Sphaeropthalma triangularis ( Blake, 1871 )

Boehme, Nicole F., Tanner, David A., Williams, Kevin A. & Pitts, James P., 2012, Faunal study of velvet ants (Hymenoptera: Mutillidae) and their activity patterns and habitat preference at Ash Meadows National Wildlife Refuge, Nye County, Nevada, USA, Zootaxa 3587, pp. 1-45 : 37-38

publication ID	https://doi.org/ 10.11646/zootaxa.3587.1.1
publication LSID	lsid:zoobank.org:pub:91FCB387-5D4F-4F12-ABDC-B06D7F60A271
DOI	https://doi.org/10.5281/zenodo.5627570
persistent identifier	https://treatment.plazi.org/id/038187E5-162C-FF8C-FF09-ECD4FED0FDB8
treatment provided by	Plazi
scientific name	Sphaeropthalma triangularis ( Blake, 1871 )
status

Treatment

Sphaeropthalma triangularis ( Blake, 1871)
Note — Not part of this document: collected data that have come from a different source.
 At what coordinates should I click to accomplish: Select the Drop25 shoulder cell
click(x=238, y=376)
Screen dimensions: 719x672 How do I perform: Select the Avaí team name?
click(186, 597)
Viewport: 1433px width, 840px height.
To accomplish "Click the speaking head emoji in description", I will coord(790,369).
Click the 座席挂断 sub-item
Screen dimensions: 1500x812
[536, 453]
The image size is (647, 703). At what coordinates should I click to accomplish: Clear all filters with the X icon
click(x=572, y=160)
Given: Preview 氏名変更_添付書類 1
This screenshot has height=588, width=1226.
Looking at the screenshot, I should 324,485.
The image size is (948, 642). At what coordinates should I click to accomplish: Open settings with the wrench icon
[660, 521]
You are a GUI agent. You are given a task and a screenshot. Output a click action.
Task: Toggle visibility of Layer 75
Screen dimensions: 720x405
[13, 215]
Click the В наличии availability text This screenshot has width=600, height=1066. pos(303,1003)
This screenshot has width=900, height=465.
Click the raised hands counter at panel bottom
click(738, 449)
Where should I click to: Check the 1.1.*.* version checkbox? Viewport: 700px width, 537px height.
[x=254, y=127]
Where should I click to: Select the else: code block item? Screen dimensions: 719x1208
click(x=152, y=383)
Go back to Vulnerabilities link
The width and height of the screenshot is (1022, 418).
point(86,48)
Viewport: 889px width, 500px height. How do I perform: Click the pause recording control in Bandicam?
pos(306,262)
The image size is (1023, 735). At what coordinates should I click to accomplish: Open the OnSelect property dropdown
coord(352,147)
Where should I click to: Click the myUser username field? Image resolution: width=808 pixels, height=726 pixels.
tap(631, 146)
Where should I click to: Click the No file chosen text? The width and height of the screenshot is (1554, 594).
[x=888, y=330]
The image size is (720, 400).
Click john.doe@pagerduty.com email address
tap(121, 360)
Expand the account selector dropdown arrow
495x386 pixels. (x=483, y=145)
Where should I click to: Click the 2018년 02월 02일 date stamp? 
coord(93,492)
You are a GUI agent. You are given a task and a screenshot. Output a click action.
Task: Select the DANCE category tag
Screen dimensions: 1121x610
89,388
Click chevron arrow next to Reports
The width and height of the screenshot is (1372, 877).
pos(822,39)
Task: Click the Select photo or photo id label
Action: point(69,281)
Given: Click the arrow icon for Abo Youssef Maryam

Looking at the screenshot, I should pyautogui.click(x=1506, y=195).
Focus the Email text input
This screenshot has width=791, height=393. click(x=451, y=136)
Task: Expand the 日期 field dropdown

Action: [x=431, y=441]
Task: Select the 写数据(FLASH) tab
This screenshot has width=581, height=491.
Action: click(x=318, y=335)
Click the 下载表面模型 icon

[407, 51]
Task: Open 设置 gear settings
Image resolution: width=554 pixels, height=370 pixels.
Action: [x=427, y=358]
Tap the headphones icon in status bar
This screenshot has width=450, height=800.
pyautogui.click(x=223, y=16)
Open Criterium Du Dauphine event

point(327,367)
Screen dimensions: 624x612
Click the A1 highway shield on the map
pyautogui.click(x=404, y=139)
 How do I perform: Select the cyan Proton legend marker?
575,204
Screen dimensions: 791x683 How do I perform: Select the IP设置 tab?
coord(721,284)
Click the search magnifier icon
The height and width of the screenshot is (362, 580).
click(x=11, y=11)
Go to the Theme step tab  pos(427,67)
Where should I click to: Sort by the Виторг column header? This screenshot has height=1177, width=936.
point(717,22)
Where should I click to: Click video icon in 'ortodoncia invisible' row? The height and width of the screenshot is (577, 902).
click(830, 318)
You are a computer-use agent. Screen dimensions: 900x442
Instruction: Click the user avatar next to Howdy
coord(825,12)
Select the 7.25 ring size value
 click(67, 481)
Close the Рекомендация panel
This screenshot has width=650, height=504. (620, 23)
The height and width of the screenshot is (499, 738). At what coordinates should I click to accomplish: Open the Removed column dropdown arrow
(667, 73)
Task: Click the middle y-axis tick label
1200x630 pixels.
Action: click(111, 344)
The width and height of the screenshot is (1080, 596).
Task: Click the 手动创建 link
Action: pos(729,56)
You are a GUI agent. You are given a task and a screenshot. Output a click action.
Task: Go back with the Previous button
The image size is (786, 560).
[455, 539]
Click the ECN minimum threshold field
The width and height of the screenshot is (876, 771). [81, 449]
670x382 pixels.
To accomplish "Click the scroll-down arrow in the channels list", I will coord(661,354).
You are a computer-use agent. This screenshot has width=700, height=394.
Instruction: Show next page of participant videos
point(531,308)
Agama triangularis Blake, 1871: 262 ,

3. Holotype: Nevada (ANSP).

Diagnosis. MALE. The male of this species is easily recognized by the lobe-like projections on the hind coxae. Other useful characters include the triangular shaped posterior margin of the head, the weakly excised mandible (see Pitts et al. 2009: Fig. 40), the lack of mesosternal processes, and the unique triangulate posterior projection of the apex of the hind tibia. Genitalia are illustrated by Pitts et al. (2009: Fig. 26). FEMALE. The female of this species has the following combination characters: the dorsum of the body is covered with sparse erect brachyplumose setae, but the integument is not obscured; the ventral margin of the mandible has a slight excision, but lacks a long erect tooth at the termination of the dorsal carina; the head below eyes is parallel; the head evenly rounded in lateral view; the first metasomal segment is sessile with the second segment; and the pygidium is longitudinally striate.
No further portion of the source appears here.